Western Innovator: Leading battle against potato pest

Published 5:45 pm Wednesday, May 13, 2020

New weapons in the battle against the pale cyst nematode — a major potato pest that has cost farmers millions of dollars since it was found in southeast Idaho in 2006 — include an effective bio-fumigant and a surprisingly efficient “trap crop.”

Researchers are also making progress in developing PCN-resistant potato varieties.

“Understanding the biology allows us to target the weak point in the life cycle,” said University of Idaho Associate Professor Louise-Marie Dandurand, project director of the Globodera Alliance.

Globodera is the genus of the potato cyst nematode.

The alliance is a five-year, $3.2 million project funded by USDA to assess the risk of and work to eradicate potato cyst nematodes. The 16 alliance members include researchers and educators from the Northwest, New York, Canada, Scotland and France. An advisory board includes industry representatives and federal and state regulators. The project, in its final year, is seeking funding to continue its work.

Cysts with viable eggs, which can number in the hundreds, can persist in the soil for decades. There they remain relatively resistant to chemical and biological stresses, an alliance newsletter said.

The group also studies the golden nematode — found in New York, where resistant potato varieties are available — and the related Globodera ellingtonae, which as yet lacks a common name.

Dandurand said G. ellingtonae has been found in Oregon and a couple of Idaho locations, but does not appear to reduce potato yields. Alliance members are studying it because it behaves like the golden nematode.

“When we see invasives, the whole industry becomes at-risk,” she said.

Pale cyst nematode is of particular concern because it can reduce yields substantially, and resistant potato varieties are not yet available for Idaho, where PCN for years has been the target of government-ordered eradication.

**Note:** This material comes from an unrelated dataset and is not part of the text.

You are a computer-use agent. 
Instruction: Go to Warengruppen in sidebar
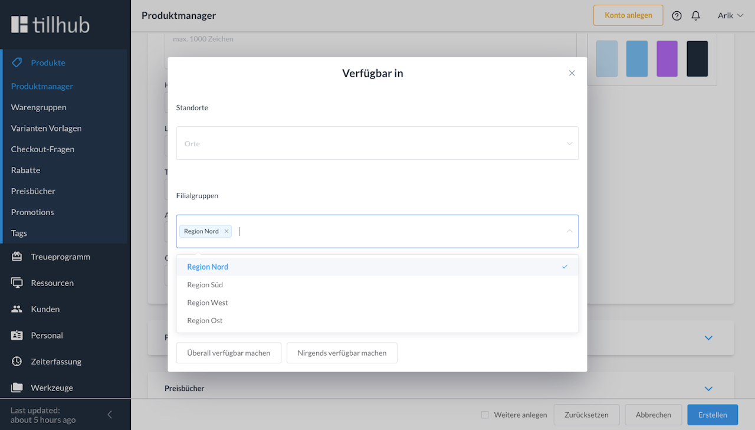click(38, 107)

“These encysted eggs can survive in soil anywhere from 20 to 30 years,” Dandurand said. If they have a host plant, the nematodes will hatch, swim to the potato plant’s root, invade it, “and reproduce to form more cysts that contain anywhere from 300 to 500 eggs.”

A 2016 study by UI Agricultural Economics and Rural Sociology Professor Chris McIntosh found PCN cost Idaho $25 million that year in potato farm-gate revenue, lost jobs and other impacts. The loss would have been about $30 million if not for replacement crops like barley and wheat. Non-host crops like grains can be planted in fields where PCN is present if equipment is sanitized per federal standards.

USDA on Jan. 10 announced deregulation of five Idaho fields, a total of 404 acres, after surveys showed no PCN. That brought the total regulated area to 7,150 aces, 3,446 of which were infested.

The agency’s Animal and Plant Health Inspection Service said that in North America, PCN also is present in Newfoundland, Canada.

Dandurand said models show PCN can reduce potato yields by 40-80% where it is present in high densities among potatoes lacking resistance. In the United Kingdom, where the pest is endemic and primarily controlled by planting resistant varieties, yield losses are 9-10%.

She said that when the alliance formed nearly five years ago, “every potato was susceptible. We’ve made great strides toward development of resistant potato varieties.”

“We are really looking for potatoes that do not allow any reproduction of PCN,” Dandurand said. Cross-breeding some U.S. and European potato germplasm shows promise in developing resistance.

Some pathogens can be controlled by rotating with a non-host crop, but this doesn’t work for PCN, she said. “If a grower just plants wheat, PCN just lies dormant for many years.”

Researchers have found that Litchi tomato is a “trap crop” that causes the nematode to hatch, just like potato. “But unlike potato, it does not let the nematode reproduce,” Dandurand said. “After Litchi tomato, populations of the nematode are reduced by 95-100%.”

PCN eradication strategies have included field quarantines and fumigation, and enacting phytosanitary standards. The fumigant methyl bromide was phased out about five years ago.

Alliance researchers found that a mustard-seed meal extract is an effective bio-fumigant to kill the nematode. Dandurand said that when water is added, it breaks down into isothiocyanate, a volatile compound that kills PCN.

Dandurand grew up on her family’s Vermont farm, where “I was really interested in plants and agricultural crops, but didn’t really know about plant pathology,” she said.

She became interested in the discipline as an undergraduate volunteer in a laboratory at the University of Vermont.

Occupation: Research associate professor, Department of Entomology, Plant Pathology and Nematology, University of Idaho. Project director, Globodera Alliance.

Age: 61

Hometown: Lives on a small farm near Moscow, Idaho. Grew up on dairy farm near Franklin, Vt.

Education: B.A., botany, University of Vermont, 1981; M.S., plant science, University of Connecticut, 1985; Ph.D., plant pathology, University of California-Riverside.

Family: Widowed (husband Guy Knudsen, a UI soil microbiology professor and fellow Globodera Alliance member, died in 2016), two grown children.